This is a "WikiLeaks News Update", a daily news update of stories that are obviously related to WikiLeaks and also freedom of information, transparency, cybersecurity, and freedom of expression. All the times are GMT.
New Cable(s) were released today.
08:40 PM Diplomatic cables analysed by The Telegraph show criticism had been previously directed at Norwegian intelligence for failing to keep track of suspected terror cells and having a complacent attitude towards terrorism.
U.S. authorities reportedly had to ‘press’ their Norwegian counterparts, as there was a generalized feeling of ‘immunity’ to potential attacks.
Today a deadly bombing took place in the country’s capital Oslo, outside the building that housed the offices of the country’s Prime Minister Jens Stoltenberg, killing 7 people, and a shooting in Norway’s Utoya island where the Prime Minister’s Labour party youth section's yearly gathering was taking place also made several victims. The exact number is yet to be determined. via Reuters
06:35 PM The first of ten parts of Andy Worthington’s WikiLeaks and the Guantánamo Prisoners Released from 2002 to 2004 analysis can now also be read on the WikiLeaks website.
Four parts of this series have been published at andyworthington.co.uk.
06:30 PM Lawyer Mark Stephens, who was until recently part of Julian Assange’s legal team, appears to have been one of Rupert Murdoch’s News of the World phone-hacking victims.
08:05 AM Contacted by CNET, the Library of Congress denies originally categorizing WikiLeaks as an extremist website.
Instead, according to a spokesman, the classification was automatically adopted from the catalogue of the National Library of Australia. Both have removed books having WikiLeaks as a subject from the ‘extremist website’ category after receiving inquiries from supporters of the organization.
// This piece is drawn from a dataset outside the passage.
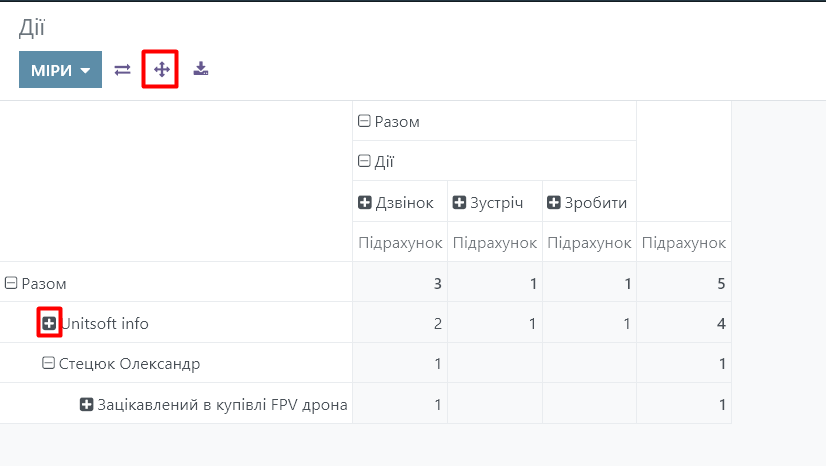Click Unitsoft info total cell showing 4
826x466 pixels.
click(x=684, y=323)
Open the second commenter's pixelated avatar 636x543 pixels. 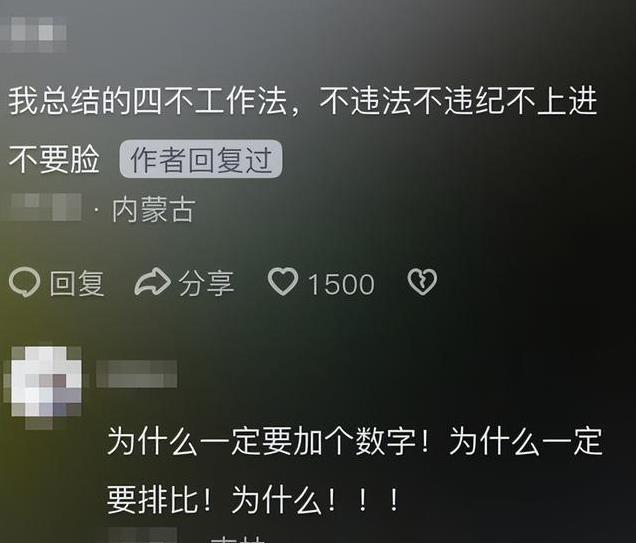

07:10 AM WikiLeaks’ partner in Mexico ‘La Jornada’ exposes a request of intervention of the United States, then under the Bush administration, in Mexico's 2006 presidential election. The Archbishop of Guadalajara asked for U.S. assistance to prevent popular leftist candidate Andres Manuel Lopez Obrador (AMLO) from winning the election, which proved controversial for suspicions of electoral fraud.
The archbishop, Cardinal Juan Sandoval Iñiguez, described the rise of popular socialist governments in Latin America as a ‘dangerous trend’ :
"Sandoval after mentioning his personal dream of building a sanctuary in Guadalajara to commemorate Mexican martyrs, echoed some of our Vatican interlocutors in raising concern about the increasing presence of leftist leaders in Latin America - Castro, Chavez, Morales, Kirchner, Bachelet, and perhaps Lopez Obrador - and called it a dangerous trend (ref B). He asked whether President Bush could help. Sandoval said that under Lopez Obrador's governance, crime and violence had risen in Mexico City."
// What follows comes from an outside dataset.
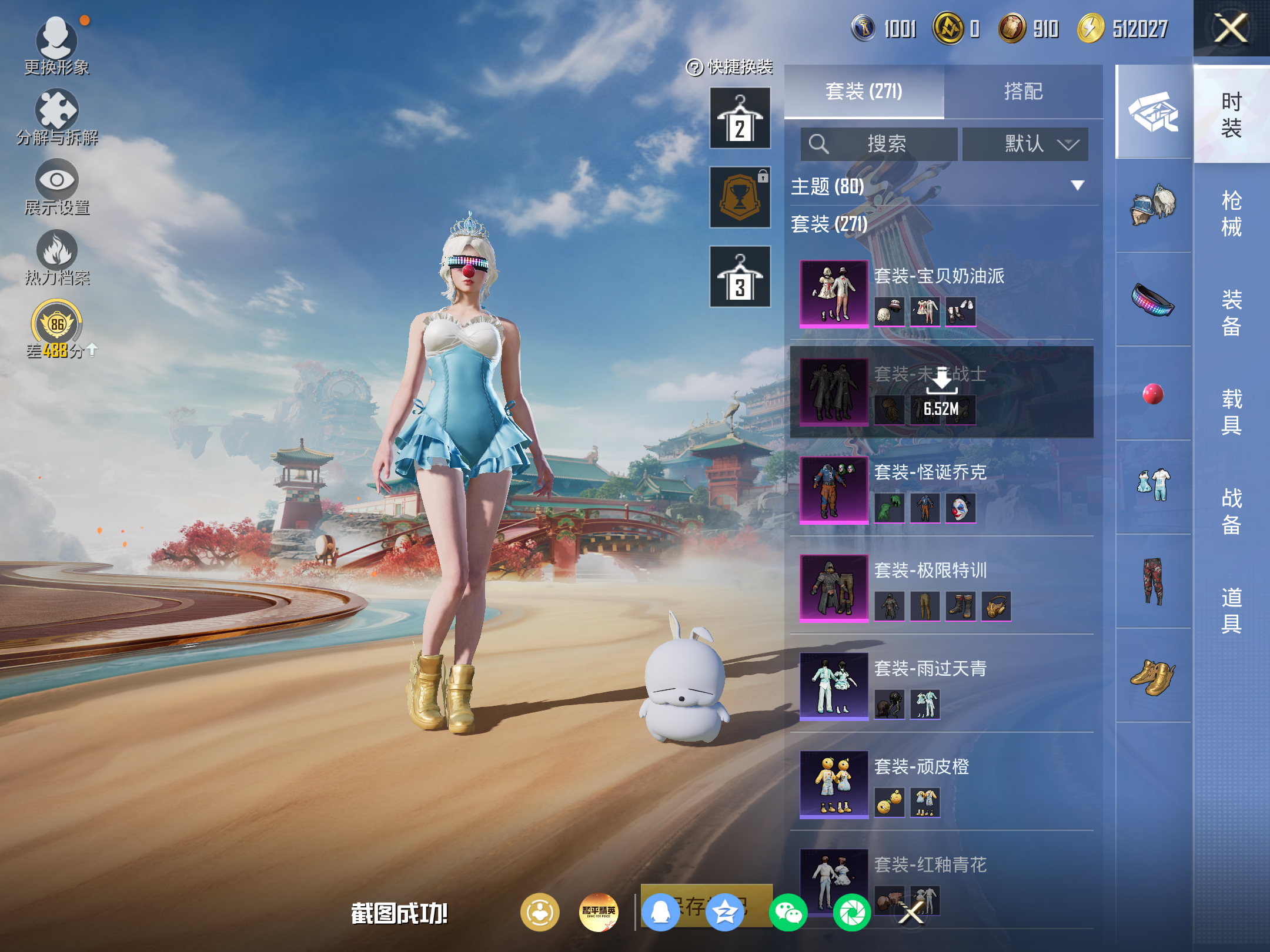Expand the 主题 (80) section
The height and width of the screenshot is (952, 1270).
(x=1077, y=186)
(A similar take on this story, in english, by the newspaper Guadalajara Reporter.)
06:55 AM Julian Assange sent out a short message to the Dominican people (low quality video, the original was broadcast by Noticias SIN).
The SIN media group is in possession of 2000 diplomatic cables relating to the Dominican Republic. An analysis of the first cable to have been released, on corruption in the Supreme Court of Justice, can be seen here (video in spanish).